Kısa görev: Paul Eluard'ı tanıtan metne göre şair hangi sanat akımının kurucuları arasında yer almıştır?

Kaynak metin:
• • • •

Jump to content

Paul Eluard ve Şiirleri


Sepia

Önerilen Mesajlar

(1895-1952) Orta halli bir ailenin oğludur.ilk gençlik yıllarında yakalandığı bir hastalık yüzünden bir süre isviçre'de kalmış, 1. dünya savaşı'nda gazla zehirlenince askerlikten ayrılmış; ispanya iç savaşı'nda cumhuriyetçileri desteklemiş; 2. dünya savaşı'nda Fransa'nın işgali yıllarında direnme hareketine katılmıştır.

 

Eluard sanat yaşamının ilk yıllarında dadaizm akımına katılmış, sonra sürrealizm akımının kurucularından olmuş,2. dünya savaşı'ndan sonra gerçekçi sanata dönmüş, Fransa'nın işgali yıllarında yurt sevgisi ve özgürlük üzerine geleneksel anlatımla yazdığı şiirleriyle ulusuna manevi destek olmuştur.

 

Şiirlerinde aşk, özgürlük ve toplum sorunları üzerinde duran Eluard, çağdaş fransız şiirinin en büyük şairlerinden sayılmaktadır.

 

şiirleri

-

ACININ BAŞKENTİ

Gözlerinin eğrisi dolanıyor yüreğimi,

Bir raks bir dinginlik çemberi

Zamanın aylası, gece beşiği ve güvenli,

Ve eğer hiçbir şey kalmadıysa aklımda yaşadığımdan

Gözlerinin her zaman görmediğindendir beni.

 

Yaprakları günün ve pembe şarabın köpüğü,

Rüzgârın sazları, kokulu gülücükler

Işık dünyasını saran kanatlar,

Gökyüzü ve deniz yüklü gemiler,

Gürültü avcıları ve renk kaynakları.

• • • •

Verilen veriler:
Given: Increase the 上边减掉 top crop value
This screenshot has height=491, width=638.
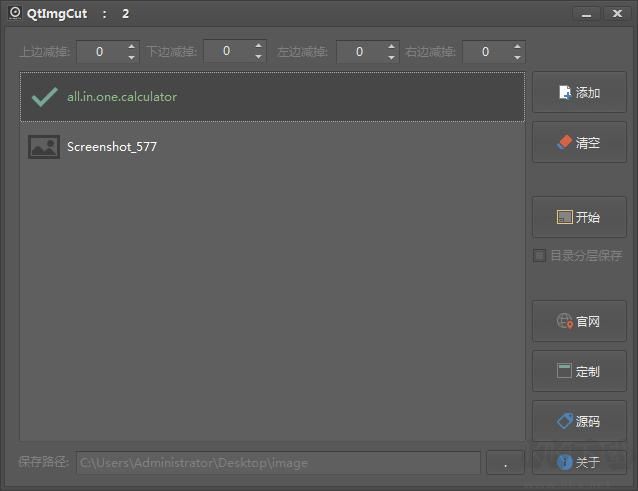Looking at the screenshot, I should [131, 46].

• • • •

Yazılı yanıt: Sürrealizm akımının kurucularındandır.